→ **TASK DATA**:
####

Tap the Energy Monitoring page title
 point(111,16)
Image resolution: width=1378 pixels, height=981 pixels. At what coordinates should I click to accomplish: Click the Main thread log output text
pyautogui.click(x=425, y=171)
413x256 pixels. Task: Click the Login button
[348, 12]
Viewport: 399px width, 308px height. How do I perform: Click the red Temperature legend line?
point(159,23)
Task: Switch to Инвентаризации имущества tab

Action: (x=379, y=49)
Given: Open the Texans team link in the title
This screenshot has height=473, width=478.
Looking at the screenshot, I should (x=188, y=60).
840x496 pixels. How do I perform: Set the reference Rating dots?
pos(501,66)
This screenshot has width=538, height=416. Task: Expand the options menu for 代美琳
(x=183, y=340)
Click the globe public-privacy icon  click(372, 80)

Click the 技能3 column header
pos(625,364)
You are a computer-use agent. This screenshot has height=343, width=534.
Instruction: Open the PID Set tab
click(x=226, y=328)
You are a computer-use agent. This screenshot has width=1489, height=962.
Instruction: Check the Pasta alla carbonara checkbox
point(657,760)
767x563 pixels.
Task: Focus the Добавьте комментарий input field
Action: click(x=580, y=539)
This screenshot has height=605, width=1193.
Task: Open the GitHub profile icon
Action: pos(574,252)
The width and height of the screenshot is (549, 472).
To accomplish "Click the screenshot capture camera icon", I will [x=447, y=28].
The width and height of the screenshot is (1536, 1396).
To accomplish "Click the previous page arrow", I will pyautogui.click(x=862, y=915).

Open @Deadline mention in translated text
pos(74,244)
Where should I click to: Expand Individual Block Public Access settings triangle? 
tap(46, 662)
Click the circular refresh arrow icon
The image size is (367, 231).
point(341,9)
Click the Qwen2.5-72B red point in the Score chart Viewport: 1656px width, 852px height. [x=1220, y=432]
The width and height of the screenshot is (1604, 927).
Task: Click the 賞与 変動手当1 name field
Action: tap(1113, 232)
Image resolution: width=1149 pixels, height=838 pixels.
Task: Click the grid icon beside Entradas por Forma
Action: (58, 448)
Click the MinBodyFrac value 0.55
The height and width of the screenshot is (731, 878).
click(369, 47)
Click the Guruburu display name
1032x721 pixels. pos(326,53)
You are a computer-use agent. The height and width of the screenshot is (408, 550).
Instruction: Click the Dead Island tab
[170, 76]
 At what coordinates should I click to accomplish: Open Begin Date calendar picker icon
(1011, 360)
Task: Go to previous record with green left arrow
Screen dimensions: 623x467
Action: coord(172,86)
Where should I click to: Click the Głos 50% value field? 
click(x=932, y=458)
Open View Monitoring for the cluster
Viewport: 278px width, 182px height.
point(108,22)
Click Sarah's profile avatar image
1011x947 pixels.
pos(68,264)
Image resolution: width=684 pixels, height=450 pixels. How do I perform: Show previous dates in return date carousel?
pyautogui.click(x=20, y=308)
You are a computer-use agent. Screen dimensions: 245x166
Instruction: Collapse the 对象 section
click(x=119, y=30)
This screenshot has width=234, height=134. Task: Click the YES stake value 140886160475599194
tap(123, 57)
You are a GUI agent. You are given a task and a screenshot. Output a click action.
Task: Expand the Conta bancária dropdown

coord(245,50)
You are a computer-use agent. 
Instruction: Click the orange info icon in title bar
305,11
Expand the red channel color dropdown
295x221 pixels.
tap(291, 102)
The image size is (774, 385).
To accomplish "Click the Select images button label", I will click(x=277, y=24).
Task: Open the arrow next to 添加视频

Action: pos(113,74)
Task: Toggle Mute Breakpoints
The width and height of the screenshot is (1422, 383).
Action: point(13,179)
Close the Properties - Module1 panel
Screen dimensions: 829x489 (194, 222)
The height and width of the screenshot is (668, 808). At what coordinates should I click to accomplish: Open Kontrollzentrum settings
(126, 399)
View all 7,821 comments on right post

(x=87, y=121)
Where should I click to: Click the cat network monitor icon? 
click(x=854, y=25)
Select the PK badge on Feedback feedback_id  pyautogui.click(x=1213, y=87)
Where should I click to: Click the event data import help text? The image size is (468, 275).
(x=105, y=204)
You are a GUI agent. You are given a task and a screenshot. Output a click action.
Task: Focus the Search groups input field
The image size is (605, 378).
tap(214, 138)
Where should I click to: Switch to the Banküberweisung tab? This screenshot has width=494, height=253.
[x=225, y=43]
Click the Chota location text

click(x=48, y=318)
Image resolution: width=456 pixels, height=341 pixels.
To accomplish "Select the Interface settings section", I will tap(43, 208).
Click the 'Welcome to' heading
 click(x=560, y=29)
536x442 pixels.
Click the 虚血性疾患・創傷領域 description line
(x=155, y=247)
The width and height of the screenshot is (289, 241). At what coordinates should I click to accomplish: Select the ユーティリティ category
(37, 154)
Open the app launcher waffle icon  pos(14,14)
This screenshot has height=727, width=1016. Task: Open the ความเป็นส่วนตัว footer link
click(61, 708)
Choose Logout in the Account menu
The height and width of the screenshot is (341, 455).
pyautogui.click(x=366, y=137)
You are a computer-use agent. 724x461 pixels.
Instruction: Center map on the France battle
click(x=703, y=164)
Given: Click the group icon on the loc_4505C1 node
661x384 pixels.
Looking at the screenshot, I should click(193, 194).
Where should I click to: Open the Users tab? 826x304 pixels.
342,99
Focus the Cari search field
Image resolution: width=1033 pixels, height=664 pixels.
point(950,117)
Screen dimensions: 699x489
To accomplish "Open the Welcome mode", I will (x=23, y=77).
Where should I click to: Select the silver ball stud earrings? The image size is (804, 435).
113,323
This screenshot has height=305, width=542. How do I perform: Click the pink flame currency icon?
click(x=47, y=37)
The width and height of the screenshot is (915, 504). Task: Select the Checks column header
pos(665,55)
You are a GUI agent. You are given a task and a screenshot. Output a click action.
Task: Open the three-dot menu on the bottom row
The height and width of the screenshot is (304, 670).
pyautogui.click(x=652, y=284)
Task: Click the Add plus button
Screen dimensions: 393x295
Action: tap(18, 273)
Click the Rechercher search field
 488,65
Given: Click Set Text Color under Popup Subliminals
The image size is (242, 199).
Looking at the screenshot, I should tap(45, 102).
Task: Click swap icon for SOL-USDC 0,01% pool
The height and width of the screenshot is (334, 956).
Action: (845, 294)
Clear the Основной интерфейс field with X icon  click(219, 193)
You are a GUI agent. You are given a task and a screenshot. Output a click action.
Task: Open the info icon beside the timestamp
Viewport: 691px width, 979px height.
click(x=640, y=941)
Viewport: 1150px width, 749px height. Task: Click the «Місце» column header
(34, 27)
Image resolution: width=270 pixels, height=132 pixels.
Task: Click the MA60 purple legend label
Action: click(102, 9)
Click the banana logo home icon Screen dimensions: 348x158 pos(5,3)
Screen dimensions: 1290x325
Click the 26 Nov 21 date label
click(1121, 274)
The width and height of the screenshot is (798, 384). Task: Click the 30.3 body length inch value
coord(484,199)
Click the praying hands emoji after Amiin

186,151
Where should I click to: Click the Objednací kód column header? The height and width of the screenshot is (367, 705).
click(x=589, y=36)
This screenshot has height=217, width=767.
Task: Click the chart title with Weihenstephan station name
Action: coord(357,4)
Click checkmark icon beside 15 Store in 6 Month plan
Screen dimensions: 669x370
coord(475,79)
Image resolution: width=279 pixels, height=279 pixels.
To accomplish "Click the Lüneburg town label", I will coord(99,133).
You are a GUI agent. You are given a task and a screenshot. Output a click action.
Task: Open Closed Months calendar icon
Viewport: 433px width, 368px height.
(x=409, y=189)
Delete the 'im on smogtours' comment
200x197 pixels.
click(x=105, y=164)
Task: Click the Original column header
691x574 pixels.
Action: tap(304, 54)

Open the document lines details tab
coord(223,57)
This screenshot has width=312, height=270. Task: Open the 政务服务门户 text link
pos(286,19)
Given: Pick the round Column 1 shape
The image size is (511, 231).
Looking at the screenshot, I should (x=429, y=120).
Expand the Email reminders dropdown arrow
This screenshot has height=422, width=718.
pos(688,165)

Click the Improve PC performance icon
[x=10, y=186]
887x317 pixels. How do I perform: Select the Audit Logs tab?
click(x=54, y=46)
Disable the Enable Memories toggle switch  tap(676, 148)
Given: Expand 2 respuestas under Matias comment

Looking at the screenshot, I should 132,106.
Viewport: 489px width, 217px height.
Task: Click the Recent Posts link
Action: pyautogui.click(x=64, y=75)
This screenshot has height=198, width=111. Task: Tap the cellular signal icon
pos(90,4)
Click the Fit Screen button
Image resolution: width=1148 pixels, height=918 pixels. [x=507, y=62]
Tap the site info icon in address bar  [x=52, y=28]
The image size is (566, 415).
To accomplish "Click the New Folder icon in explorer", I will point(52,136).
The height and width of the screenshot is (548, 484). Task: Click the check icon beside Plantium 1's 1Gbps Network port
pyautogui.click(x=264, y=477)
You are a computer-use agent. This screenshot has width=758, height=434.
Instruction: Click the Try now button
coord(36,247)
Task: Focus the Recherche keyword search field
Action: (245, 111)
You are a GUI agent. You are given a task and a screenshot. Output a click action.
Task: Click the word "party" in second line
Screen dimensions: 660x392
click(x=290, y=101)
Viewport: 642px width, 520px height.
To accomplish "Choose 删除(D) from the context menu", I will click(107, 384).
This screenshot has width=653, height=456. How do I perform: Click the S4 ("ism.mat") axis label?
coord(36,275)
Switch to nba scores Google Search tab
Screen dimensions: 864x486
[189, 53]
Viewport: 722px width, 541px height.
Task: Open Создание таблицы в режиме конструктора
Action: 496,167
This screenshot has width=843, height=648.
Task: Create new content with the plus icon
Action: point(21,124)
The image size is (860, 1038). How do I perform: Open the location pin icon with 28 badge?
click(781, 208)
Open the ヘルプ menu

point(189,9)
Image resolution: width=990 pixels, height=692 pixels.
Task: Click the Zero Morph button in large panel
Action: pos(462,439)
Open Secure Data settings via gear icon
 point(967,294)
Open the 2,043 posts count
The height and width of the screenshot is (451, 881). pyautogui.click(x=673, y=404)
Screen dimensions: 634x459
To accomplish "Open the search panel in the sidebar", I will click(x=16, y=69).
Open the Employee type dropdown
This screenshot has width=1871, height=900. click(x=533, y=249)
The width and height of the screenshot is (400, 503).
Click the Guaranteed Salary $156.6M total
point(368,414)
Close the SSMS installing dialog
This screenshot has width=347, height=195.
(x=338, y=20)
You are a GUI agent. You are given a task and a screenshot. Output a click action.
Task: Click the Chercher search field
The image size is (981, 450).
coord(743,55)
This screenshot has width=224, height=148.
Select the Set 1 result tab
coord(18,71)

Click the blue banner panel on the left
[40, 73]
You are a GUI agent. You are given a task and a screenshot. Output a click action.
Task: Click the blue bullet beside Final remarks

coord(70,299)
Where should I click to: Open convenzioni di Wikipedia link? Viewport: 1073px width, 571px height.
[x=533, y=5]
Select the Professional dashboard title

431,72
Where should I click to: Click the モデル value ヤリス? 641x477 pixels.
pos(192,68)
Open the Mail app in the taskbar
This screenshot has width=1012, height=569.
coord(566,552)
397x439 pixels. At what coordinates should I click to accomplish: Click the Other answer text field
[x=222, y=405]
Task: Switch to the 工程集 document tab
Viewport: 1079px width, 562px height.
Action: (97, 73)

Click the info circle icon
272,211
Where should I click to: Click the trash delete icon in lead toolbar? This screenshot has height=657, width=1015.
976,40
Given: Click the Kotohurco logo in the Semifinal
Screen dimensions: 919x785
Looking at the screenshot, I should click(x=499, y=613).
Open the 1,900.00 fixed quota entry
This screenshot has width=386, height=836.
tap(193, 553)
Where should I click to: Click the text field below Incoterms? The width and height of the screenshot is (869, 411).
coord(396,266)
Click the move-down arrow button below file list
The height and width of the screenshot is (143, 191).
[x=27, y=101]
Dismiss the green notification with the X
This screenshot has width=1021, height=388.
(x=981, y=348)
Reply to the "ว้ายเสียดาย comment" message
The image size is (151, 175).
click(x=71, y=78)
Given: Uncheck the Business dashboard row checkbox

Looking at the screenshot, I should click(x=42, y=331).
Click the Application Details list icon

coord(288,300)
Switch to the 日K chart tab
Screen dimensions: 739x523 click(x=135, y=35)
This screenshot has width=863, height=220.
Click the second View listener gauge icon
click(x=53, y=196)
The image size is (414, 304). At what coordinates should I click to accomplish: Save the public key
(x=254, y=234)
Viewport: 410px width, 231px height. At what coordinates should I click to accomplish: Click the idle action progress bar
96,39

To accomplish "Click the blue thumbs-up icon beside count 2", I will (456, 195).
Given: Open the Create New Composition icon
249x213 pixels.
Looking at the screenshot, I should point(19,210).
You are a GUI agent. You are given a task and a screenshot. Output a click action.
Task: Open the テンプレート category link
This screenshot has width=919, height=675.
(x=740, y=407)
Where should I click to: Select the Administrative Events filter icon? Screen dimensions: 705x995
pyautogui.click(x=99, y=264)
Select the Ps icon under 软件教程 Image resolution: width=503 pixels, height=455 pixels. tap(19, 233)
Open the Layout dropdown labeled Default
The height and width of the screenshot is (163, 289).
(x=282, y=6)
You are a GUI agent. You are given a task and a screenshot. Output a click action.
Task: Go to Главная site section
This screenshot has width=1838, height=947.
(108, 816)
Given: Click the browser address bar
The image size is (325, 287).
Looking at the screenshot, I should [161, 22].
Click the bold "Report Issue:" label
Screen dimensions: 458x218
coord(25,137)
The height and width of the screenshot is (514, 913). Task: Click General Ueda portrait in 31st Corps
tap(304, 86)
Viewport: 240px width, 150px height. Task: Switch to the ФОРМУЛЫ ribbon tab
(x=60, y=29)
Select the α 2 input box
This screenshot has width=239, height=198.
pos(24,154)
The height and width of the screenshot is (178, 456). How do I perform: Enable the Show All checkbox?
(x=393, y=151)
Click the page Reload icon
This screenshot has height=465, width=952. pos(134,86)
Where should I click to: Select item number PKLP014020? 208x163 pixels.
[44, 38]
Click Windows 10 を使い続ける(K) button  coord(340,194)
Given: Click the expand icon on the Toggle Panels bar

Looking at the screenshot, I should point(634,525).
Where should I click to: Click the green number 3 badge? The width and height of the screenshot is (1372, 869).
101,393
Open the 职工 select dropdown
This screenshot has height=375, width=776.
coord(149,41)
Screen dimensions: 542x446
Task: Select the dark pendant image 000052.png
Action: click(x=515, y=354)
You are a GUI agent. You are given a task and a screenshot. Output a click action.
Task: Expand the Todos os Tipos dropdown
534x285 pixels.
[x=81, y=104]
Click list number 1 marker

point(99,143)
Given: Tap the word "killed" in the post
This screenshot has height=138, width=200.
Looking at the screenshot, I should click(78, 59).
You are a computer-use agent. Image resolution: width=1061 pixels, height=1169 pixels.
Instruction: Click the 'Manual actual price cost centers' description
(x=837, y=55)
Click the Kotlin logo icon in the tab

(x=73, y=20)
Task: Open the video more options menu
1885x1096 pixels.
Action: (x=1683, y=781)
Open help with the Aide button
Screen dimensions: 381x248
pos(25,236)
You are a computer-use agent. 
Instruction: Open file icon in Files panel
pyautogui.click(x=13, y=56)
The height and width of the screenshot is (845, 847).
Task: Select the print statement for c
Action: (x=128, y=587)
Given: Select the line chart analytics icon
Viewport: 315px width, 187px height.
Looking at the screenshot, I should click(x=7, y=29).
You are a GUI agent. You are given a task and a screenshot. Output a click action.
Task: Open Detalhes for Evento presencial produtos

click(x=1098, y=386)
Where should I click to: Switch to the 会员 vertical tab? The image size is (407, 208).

####

→ **PROBLEM DESCRIPTION**: Please return all lines above in which the string "site" is found.

→ **TASK OUTPUT**:
Tap the site info icon in address bar  [x=52, y=28]
Task: Go to Главная site section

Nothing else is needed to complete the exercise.